The children of Oyo are not the children of power. And so they wait.
The Real Indictment
We often celebrate Nigerian leaders when they finally do the right thing. And there is a temptation, especially when the right thing is genuinely good, like incubators for hospitals, to set aside the question of why it took so long.
We must resist that temptation.
Because the celebration of late action is what teaches the next generation of leaders that late action is acceptable. That governance can wait until it is personal. That the suffering of ordinary citizens is background noise until it becomes headline grief.
Governor Umo Eno's order should be implemented fully, immediately, and without political fanfare. The children of Akwa Ibom deserve those incubators. But the people of Akwa Ibom also deserve leaders who do not need to bury their grandchildren before they read the mortality statistics.
What We Must Demand
The standard we must hold is simple: govern for the people you will never meet.
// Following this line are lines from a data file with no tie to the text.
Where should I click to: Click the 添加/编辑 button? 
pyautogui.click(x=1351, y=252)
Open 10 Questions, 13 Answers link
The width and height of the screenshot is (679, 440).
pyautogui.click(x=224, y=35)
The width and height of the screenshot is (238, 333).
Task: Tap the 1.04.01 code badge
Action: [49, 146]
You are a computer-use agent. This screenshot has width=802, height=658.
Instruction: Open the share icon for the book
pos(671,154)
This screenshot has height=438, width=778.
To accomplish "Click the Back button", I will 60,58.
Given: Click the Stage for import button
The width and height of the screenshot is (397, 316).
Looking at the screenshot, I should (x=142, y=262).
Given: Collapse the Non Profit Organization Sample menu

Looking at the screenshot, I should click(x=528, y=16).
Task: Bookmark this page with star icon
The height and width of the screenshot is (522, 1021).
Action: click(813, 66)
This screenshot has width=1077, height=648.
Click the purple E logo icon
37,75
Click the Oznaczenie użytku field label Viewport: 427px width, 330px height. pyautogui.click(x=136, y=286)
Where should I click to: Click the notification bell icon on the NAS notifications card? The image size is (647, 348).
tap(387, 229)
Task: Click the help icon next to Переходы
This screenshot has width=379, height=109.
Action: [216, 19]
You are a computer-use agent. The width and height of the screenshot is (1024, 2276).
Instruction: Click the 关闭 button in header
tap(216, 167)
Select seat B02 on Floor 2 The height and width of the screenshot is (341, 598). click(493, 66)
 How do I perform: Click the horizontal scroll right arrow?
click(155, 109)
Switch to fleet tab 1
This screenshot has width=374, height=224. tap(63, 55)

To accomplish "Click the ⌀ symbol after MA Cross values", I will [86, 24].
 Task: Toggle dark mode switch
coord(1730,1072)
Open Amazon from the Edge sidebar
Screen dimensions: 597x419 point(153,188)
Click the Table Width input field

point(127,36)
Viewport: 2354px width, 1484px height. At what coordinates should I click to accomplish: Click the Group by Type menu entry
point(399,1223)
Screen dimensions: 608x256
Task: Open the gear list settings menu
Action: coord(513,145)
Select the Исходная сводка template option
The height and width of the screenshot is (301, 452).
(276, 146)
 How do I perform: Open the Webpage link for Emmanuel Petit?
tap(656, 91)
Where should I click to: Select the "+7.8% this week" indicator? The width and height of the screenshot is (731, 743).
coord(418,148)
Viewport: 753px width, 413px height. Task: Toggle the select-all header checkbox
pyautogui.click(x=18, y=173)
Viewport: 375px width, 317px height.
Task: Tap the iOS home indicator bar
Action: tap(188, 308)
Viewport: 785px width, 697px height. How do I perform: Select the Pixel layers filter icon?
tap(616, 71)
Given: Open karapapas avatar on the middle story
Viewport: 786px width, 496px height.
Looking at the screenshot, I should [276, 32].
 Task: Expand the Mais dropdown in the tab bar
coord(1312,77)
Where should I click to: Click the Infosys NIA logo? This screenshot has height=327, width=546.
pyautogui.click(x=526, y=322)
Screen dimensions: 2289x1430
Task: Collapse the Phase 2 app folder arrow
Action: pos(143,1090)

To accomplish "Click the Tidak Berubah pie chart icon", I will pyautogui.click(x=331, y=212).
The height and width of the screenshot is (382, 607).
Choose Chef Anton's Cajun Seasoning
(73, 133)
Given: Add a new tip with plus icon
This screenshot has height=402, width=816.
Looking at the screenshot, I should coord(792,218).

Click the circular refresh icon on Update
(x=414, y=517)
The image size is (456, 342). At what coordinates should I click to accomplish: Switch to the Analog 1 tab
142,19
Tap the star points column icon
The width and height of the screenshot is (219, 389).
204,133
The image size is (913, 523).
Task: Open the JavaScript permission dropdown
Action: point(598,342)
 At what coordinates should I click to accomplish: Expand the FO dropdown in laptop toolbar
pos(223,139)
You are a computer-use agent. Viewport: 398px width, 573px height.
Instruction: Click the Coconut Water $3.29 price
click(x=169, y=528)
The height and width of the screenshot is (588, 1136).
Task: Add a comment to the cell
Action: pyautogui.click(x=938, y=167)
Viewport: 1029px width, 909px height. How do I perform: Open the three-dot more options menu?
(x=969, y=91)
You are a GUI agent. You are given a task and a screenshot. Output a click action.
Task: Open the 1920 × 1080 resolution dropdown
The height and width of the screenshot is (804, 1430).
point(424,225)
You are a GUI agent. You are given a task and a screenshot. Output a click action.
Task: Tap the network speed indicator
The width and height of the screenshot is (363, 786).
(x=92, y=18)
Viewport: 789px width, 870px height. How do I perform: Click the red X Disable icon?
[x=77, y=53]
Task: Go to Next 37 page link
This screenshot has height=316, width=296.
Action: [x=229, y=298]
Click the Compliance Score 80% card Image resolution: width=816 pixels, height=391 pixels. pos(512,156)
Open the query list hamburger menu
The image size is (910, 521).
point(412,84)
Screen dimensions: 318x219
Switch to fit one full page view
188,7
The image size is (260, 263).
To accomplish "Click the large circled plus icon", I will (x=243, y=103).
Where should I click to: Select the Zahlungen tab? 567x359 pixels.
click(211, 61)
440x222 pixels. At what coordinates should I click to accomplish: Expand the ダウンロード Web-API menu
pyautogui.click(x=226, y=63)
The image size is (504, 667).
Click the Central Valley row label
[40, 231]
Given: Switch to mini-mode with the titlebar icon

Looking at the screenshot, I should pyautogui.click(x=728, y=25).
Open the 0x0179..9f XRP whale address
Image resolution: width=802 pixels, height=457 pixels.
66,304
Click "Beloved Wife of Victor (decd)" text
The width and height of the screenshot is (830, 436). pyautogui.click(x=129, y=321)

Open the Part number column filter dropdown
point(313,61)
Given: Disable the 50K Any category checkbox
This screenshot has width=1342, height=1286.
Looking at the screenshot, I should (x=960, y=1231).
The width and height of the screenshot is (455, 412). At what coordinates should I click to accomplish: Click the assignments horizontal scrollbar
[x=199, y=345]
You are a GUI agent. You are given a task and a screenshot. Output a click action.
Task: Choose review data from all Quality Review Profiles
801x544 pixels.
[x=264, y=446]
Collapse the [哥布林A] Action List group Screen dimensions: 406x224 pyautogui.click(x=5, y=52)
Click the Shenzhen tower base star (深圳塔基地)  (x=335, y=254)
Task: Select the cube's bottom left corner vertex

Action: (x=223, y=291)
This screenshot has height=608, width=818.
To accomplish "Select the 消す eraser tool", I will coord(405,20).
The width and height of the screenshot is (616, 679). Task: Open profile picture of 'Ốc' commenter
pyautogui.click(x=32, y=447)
Govern for the child in the rural clinic whose name you do not know. Govern for the family on the Oyo highway who does not have your phone number. Govern as if their lives matter as much as your grandchildren's, because they do.
Until Nigerian leaders are held to that standard ,at the ballot box, in public discourse, and through relentless civic accountability, we will keep producing flyers that celebrate the obvious as if it were extraordinary.
An incubator in every hospital is not a political achievement.
It is the bare minimum.
It should have been done before the first child died.